Отлично. Терплю за спиной Лёхи, а потом, на прямой, ещё чуть клонюсь вперёд и начинаю давить. Хочется закрыть глаза.
Лёха предсказуемо прибавляет. Я пробую удержать этот темп, но ноги – уже не деревянные, уже каменные, мраморные – не способны это сделать. Грудь и горло, кажется, сейчас просто прожгут футболку.
Возвращаюсь перед виражом ему снова за спину. Терплю. Нормально. Всё пока нормально.
Нормально!
Даже хорошо. Раздёргал его немного. Ещё поднял ему пульс.
Пусть он слышит, что я тут. Пусть удирает. Как жертва. Пусть чувствует мой взгляд между лопаток.
Я сломаю ему технику. Его идеальную технику, на которую ездят посмотреть вживую тренера со всего мира. Снимают на видео. Включают в пособия.
Но техника – это не всё. Далеко не всё.
Он знает, для чего я бегу. Знает.
Каждый из нас тут – за себя.
А я ещё и за Альку.
Звенит колокол: последний круг.
Сразу после гонга Лёха начинает уходить вперёд.

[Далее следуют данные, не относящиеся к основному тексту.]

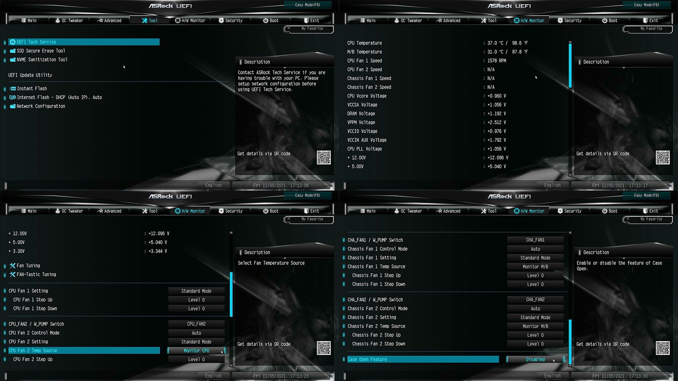Launch Instant Flash via its icon
The image size is (678, 381).
click(13, 89)
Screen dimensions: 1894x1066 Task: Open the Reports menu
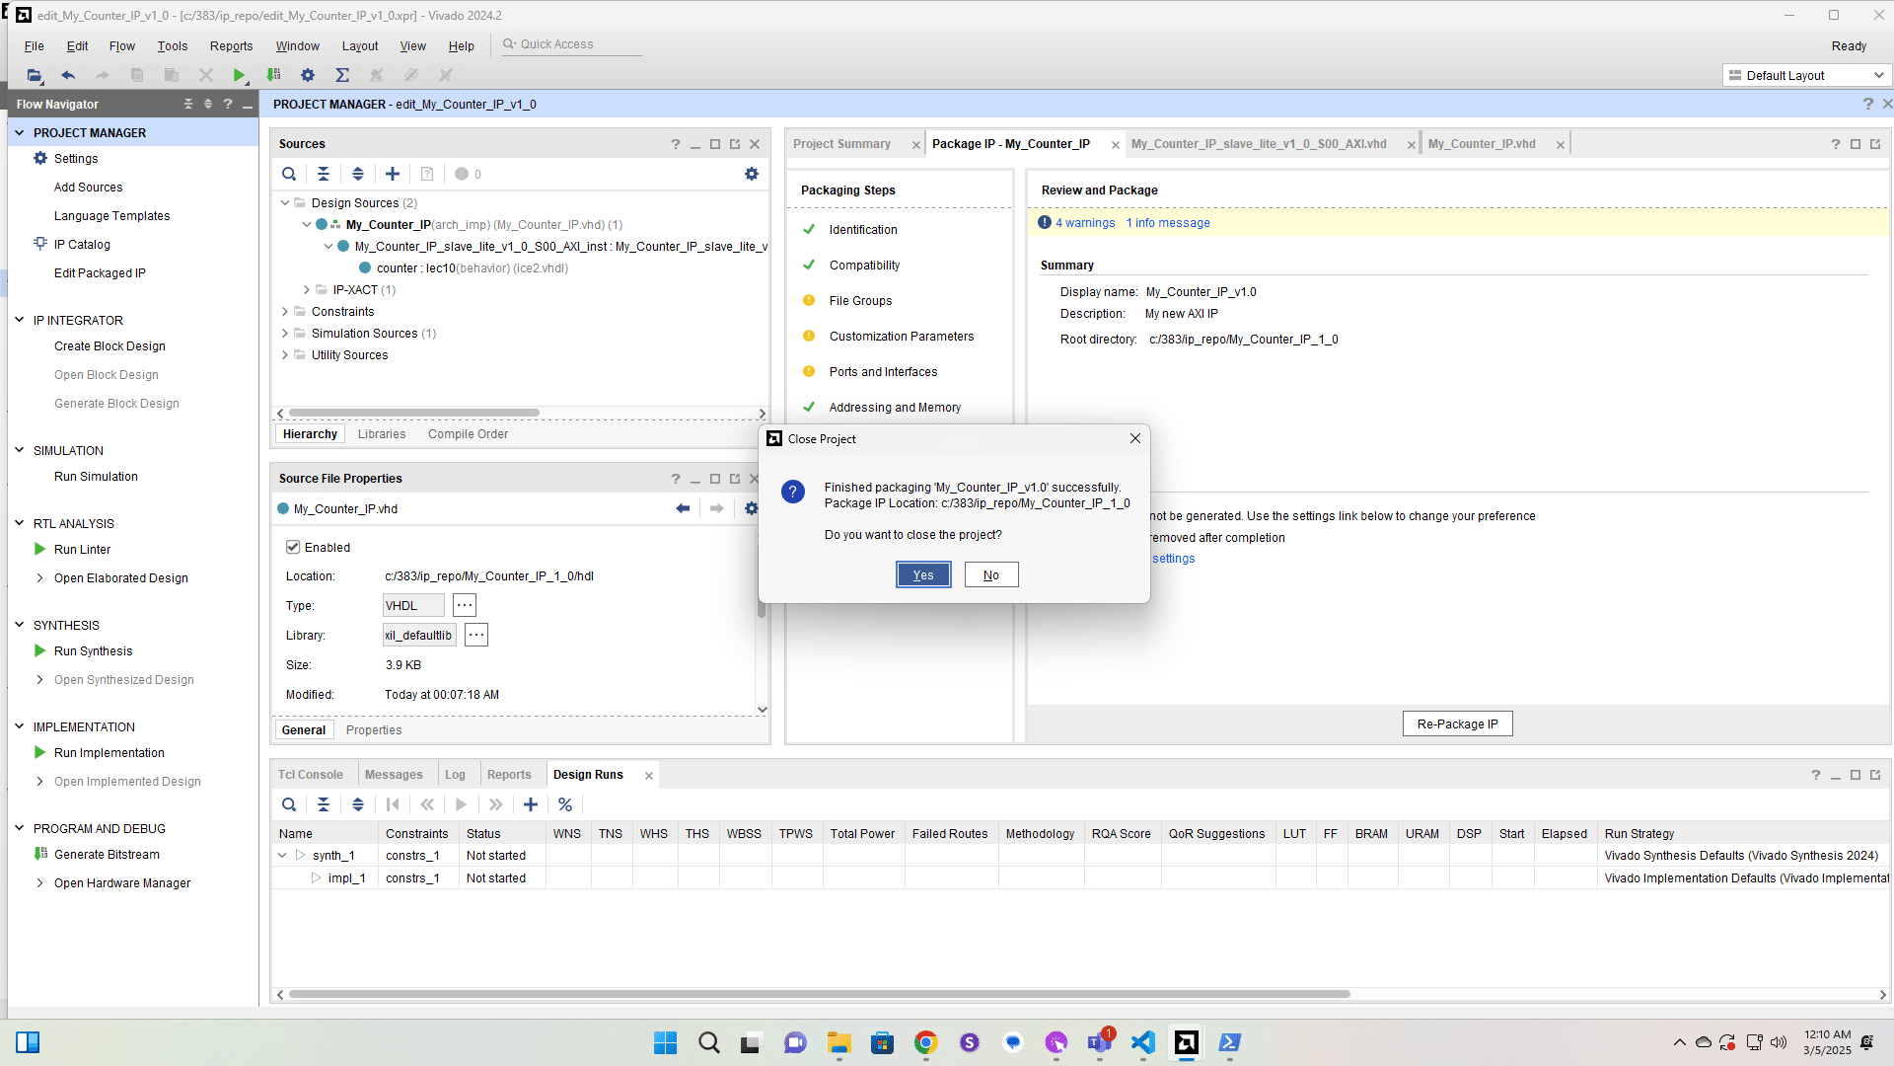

Я чуть не отпустил его; тянусь. Снова сажусь в спину.
Терплю.
Мне видно, как помаленьку монотонные его, отточенные движения начинают разваливаться: здесь шаг на полсантиметра короче, чем следовало бы, здесь рука идёт не так плавно, как раньше; а вот и слишком сильный наклон… хорошо, хорошо, сейчас.
Сейчас я его сожру.
Жду последний вираж и выныриваю из-за спины.

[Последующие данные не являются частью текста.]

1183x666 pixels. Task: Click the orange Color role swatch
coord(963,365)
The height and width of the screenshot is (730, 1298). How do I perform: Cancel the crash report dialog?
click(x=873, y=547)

Ухожу. Он остановился. Не цепляется. Всё, не может. Не тянет. Сдался.
Сдохни! Сдохни!
Сдохните все!
Они где-то там, за спиной: неудачники, слабаки. Плетутся по моим следам. Вторые. Последние.
Всё.
Всё.
Вижу камеры видеофиксации.
Черта. Нужно пересечь черту. Я должен пересечь вот эту черту.
Всего лишь.
И всё.
Я – победитель. Я уделал их. Всех. Всех и каждого. Перетерпел. Передышал. Так. Вот так вот, ясно?
Ясно?
Я – первый.
Я раскидываю руки. Лечу. Лечу! Десять шагов. Восемь. Да! Это будет эпичное фото: я на финишной ленте, с руками, а позади, моим фоном, в размытом блюре профессиональной камеры – все они. Массовка на моём забеге.
Нужно просто докатить на инерции. Всё.